I suggest that we need only ONE type of junction – an EPR. That will simplify client coding – and the model significantly.
You are correct in asserting that the “basic” directory function is mapping a string to some identifier. That is only the “basic” function, a hierarchical namespace service that is capable of scaling, delegation, and federation of namespace services must have some means of junctioning namespaces. Although it is arguably unnecessary for the service consumer to be aware of referral junctions in normal query related operations, it is necessary for management operations; particularly the create operation which allows administrative grafting of namespaces by the use of referral entries. First, the “virtualized reference” really only makes sense if the abstract name resolution service is tightly coupled with the namespace service. Since we are factoring the resolver service out, I am also eliminating the “virtualized reference” junction. As for the “alias”, this type of junction is really nothing more than a “referral junction”. After discussing this with the GFS-WG, they feel strongly that “aliases” should be a basic feature of the service, however, agree that aliases (with hardlink “like” behavior) should be optional. So we are ultimately left with two “basic” junctions: EPR Junction and Referral Junction. A referral junction is necessary since the service is intended to accommodate requests that issue paths that span multiple repositories. It is important to differentiate between the treatment of a referral junction and an EPR junction; as noted in section 1.4.6 (RNSJunctionFault) when a path extends beyond the leaf node of an EPR junction the service targeted is unknown and therefore may not be “assumed” to be a delegate namespace service. For this reason, junction types are necessary to enable discriminatory treatment.
2) Implied model – Repositories There is a notion in the spec of “same service instance” that in conversations has also been called a “repository”. The basic idea is that an RNS service may “contain” a set of directories – and that the service has a root. Thus junction types distinguish, for example, between internal and external things that they point to. Thus an RNS service is a rooted tree – that may point at the leaves to other rooted trees. So, first of all – it is implied. If we’re going to have that model it should be right up front and discussed.

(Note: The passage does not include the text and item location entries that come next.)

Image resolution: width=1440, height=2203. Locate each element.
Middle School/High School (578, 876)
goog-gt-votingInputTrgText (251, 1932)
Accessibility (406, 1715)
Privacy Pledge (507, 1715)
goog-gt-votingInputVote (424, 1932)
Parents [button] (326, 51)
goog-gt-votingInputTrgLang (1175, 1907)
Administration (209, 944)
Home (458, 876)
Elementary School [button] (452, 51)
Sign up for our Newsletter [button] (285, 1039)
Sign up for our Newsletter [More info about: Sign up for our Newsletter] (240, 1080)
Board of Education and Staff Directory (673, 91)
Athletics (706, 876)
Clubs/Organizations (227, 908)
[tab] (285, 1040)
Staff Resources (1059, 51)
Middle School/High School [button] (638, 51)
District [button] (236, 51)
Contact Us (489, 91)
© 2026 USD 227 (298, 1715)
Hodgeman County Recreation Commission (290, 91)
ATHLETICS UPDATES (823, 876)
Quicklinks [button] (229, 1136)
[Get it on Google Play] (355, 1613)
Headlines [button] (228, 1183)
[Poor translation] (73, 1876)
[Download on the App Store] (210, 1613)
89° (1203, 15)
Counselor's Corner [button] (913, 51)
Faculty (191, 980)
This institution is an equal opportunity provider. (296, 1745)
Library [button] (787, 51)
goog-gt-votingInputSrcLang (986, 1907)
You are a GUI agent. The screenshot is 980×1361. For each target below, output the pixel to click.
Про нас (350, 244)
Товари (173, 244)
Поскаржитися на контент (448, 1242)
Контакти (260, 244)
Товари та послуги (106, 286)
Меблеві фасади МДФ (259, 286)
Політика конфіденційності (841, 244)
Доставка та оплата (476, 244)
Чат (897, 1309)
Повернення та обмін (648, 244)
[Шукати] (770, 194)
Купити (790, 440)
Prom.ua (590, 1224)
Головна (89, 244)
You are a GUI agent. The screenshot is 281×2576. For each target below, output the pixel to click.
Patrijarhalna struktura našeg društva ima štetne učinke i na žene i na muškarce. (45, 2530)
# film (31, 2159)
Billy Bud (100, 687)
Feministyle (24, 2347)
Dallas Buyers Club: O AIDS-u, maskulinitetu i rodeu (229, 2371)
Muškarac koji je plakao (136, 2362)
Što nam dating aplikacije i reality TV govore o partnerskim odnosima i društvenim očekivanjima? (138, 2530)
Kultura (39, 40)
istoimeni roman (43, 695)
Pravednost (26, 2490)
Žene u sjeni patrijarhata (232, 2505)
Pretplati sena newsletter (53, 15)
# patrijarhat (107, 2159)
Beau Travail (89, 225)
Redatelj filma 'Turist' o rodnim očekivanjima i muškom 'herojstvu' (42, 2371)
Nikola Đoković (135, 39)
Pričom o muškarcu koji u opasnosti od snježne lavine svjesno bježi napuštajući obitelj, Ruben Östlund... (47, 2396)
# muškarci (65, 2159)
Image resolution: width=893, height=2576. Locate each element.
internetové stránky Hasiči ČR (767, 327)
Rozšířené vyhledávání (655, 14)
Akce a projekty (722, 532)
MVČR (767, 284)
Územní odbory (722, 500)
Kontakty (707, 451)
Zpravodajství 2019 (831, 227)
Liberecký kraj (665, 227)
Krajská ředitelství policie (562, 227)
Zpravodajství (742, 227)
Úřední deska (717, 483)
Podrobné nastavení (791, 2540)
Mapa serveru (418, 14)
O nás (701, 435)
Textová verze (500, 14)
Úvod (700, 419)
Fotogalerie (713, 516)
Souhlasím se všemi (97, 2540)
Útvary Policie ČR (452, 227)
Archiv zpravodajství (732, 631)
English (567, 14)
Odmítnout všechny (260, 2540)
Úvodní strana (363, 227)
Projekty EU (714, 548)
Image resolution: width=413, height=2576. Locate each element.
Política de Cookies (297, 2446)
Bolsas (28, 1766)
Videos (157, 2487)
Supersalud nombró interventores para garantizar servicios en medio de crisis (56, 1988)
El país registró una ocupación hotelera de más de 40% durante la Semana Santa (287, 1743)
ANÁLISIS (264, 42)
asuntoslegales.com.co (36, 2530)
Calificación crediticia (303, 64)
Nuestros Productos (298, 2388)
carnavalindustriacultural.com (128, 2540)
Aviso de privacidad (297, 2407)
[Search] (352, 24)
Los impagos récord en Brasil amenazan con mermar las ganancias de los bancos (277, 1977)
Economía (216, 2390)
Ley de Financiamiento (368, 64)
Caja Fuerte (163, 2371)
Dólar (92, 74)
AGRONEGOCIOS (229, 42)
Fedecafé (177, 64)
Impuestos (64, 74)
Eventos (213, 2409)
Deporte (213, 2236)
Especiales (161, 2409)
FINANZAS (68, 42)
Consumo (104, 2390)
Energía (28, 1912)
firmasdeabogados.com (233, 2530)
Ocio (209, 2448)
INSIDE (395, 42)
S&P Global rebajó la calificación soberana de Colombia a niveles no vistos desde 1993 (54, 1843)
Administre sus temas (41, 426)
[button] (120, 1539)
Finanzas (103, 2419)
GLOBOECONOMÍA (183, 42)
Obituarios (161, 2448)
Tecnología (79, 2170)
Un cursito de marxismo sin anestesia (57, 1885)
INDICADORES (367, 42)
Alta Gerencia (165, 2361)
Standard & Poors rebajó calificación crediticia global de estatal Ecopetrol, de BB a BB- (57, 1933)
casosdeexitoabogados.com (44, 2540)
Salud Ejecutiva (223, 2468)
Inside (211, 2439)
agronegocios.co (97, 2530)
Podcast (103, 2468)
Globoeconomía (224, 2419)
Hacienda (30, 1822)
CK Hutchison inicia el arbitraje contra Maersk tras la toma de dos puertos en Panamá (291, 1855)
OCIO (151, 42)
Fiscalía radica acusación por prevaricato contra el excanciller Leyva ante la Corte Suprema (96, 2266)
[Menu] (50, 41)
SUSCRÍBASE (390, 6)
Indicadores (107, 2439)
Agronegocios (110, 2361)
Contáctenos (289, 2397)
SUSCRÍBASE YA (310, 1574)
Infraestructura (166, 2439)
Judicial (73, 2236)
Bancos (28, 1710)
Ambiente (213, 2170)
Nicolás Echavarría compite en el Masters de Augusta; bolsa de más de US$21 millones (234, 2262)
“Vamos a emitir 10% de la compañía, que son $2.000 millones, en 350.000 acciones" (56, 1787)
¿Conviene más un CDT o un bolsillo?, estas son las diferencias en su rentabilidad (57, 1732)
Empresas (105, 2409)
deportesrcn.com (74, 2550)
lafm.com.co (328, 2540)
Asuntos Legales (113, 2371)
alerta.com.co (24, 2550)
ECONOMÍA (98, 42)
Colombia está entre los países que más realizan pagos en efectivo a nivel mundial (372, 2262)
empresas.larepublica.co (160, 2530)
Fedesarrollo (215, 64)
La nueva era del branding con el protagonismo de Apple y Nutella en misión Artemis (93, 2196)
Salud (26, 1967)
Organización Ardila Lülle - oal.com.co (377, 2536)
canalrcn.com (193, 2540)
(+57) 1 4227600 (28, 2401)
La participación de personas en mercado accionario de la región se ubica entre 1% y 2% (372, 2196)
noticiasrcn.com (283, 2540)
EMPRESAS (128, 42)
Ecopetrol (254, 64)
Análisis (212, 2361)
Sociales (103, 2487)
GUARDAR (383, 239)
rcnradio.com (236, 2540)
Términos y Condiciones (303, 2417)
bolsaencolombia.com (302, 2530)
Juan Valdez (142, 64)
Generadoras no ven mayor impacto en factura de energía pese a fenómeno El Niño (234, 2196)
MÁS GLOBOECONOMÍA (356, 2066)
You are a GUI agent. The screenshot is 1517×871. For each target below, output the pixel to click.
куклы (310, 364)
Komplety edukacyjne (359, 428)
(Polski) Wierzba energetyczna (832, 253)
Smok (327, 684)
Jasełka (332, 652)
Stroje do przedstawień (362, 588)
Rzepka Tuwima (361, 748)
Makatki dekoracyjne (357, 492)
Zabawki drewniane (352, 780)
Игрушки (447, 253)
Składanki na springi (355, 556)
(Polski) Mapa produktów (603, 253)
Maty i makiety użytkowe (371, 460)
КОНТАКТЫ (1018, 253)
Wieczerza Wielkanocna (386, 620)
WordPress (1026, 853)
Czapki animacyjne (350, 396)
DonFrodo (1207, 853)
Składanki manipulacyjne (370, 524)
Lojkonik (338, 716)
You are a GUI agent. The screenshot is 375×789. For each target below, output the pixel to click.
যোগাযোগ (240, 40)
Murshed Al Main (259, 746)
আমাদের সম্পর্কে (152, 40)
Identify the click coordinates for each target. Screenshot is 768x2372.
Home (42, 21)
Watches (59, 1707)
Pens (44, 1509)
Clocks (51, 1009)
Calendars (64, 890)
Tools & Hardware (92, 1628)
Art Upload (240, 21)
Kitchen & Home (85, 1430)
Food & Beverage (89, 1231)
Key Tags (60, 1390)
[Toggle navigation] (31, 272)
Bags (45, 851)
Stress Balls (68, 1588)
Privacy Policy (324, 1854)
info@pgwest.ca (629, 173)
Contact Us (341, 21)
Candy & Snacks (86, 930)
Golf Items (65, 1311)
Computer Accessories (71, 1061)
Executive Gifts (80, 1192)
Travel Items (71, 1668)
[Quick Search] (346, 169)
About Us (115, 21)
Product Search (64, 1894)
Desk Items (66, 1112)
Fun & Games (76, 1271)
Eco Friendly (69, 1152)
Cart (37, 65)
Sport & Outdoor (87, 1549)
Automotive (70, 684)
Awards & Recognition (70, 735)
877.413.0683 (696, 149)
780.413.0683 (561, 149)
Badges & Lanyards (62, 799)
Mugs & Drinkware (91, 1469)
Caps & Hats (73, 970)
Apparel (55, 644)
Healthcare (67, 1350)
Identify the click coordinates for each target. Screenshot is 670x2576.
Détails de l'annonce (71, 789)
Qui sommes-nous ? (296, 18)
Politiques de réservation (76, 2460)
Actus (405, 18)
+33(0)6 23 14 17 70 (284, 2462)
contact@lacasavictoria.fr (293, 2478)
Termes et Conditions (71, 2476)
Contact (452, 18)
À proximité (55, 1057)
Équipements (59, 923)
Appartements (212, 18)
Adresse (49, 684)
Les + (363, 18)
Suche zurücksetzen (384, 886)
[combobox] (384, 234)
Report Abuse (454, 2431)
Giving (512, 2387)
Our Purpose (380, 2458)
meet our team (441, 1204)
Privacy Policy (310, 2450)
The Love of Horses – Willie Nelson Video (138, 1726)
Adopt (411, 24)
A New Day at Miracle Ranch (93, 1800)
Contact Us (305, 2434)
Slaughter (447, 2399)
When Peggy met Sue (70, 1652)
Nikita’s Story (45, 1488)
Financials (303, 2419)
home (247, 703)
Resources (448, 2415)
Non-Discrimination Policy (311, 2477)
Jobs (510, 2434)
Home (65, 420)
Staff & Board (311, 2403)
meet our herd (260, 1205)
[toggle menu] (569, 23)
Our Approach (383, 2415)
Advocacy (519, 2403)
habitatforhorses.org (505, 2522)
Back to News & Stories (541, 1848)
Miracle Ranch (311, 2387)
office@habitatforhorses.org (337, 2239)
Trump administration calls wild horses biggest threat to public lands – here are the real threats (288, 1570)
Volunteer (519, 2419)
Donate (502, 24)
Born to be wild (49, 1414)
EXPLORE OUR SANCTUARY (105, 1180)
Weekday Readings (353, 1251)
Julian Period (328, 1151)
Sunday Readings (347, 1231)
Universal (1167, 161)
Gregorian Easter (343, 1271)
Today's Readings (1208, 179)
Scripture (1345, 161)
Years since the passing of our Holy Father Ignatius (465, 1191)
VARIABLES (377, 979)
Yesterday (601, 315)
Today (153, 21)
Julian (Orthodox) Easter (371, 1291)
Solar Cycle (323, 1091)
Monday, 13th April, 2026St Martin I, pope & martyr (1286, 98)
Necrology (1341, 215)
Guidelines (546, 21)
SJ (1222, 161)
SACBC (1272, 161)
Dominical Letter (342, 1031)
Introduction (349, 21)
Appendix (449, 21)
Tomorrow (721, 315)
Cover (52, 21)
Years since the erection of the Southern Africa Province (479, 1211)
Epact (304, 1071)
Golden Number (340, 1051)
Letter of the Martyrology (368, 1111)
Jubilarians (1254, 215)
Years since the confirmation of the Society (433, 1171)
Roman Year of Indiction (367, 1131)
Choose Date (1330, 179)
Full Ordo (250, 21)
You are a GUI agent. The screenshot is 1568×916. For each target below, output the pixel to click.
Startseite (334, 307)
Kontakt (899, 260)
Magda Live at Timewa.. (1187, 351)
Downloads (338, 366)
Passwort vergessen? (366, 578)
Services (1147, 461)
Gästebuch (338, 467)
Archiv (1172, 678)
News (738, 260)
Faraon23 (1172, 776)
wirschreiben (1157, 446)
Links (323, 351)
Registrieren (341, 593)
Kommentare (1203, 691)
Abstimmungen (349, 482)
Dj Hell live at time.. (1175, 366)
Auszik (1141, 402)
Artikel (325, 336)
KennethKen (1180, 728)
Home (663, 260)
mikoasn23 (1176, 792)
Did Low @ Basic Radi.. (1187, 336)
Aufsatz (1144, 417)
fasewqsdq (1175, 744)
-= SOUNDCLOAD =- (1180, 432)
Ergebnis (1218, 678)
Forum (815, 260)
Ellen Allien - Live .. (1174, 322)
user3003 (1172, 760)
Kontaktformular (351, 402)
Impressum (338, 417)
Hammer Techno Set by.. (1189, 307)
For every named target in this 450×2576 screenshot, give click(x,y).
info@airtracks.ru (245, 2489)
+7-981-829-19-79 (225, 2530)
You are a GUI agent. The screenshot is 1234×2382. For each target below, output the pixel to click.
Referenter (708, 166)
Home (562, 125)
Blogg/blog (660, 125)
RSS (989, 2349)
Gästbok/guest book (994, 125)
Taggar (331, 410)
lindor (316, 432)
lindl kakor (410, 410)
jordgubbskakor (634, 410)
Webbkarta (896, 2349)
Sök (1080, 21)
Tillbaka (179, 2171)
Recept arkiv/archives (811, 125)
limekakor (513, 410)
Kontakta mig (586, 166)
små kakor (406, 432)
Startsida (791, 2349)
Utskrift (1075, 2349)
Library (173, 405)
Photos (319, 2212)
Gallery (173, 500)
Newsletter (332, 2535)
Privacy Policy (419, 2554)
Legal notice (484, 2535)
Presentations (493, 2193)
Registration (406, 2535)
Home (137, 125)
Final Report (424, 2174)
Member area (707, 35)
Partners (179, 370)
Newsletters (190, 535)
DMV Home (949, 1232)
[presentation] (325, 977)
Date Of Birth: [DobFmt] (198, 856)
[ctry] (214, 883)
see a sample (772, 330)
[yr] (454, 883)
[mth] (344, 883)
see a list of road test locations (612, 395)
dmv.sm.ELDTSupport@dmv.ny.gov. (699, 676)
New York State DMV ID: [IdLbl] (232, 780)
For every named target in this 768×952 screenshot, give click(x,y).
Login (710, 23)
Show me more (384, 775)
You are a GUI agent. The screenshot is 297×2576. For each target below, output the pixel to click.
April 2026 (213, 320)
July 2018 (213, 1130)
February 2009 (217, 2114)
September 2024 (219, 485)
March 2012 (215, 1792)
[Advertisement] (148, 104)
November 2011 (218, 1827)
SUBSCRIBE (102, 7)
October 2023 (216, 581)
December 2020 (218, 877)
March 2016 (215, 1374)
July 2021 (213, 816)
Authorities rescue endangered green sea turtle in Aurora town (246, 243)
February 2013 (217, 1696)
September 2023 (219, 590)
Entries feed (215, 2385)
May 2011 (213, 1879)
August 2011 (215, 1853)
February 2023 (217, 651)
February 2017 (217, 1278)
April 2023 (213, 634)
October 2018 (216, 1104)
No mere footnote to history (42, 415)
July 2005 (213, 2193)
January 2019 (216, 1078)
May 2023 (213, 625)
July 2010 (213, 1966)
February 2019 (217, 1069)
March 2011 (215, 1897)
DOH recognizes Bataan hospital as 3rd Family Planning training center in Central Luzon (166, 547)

This strongly casted description of “rooted trees” is only realized when federating namespace services, which is described accordingly in section 2. The core focus of the specification should be the service itself.
What is a repository? What are it’s special port types if any, etc.
The term “repository” simply refers to the “container of stored namespace entries”. Incidentally, any given RNS service provider only “services” names that are contained within its corresponding repository; there is only one repository per RNS provider. You can easily consider the repository the backend datastore or database where names, mappings, and related metadata are persistently stored.
Second, I think that it is not the right way to think about the problem. Directories should be the resources – not collections of directories. If a particular implementation chooses to multiplex a large number of logically independent directories in a single container – great – we will certainly do that too. The issue is what is the model. I feel fairly strongly about this.
This is not clear to me. The statement “directories should be the resources - not collections of directories”, what are referring to with regard to RNS? RNS describes “virtual” directories as namespace entries that enable hierarchal relationship. They enable partitioning, grouping, categorizing, etc., however how they are used and what they are used for is not mandated. Virtual directories only facilitate directory structure; they do not hinder, restrict, or otherwise alter how namespaces are junctioned together (or how you can refer to another namespace). So what is the “issue” with the “model”?
Links “into” other RNS servers:1.1.2.4 “Alias Junction” is restricted to pointing to entries in the same repository. I think they should be able to point to anything – including directories in “other” repositories.
First an “alias” is intended to facilitate hardlink “like” behavior; the alias junction may need to be described further to communicate this point. Consequently, it far to impractical to allow aliases to refer to namespace entries in other repositories if they indeed behave like hardlinks; if you simply want to “refer” to any namespace entry (not just a root node) in another repository you would use a “referral junction”.
It has been claimed that using the EPR of the “repository” and a path you can get that effect.
As stated above, you would use a referral junction, not an EPR junction.
However, what if the path changes in the other container? My link would break – even if the directory itself still exists.
Correct, this is why some have expressed the desire to describe an optional “alias” type that would function like a hardlink; understanding the practical constraints of hardlinks this is only feasible within a single repository.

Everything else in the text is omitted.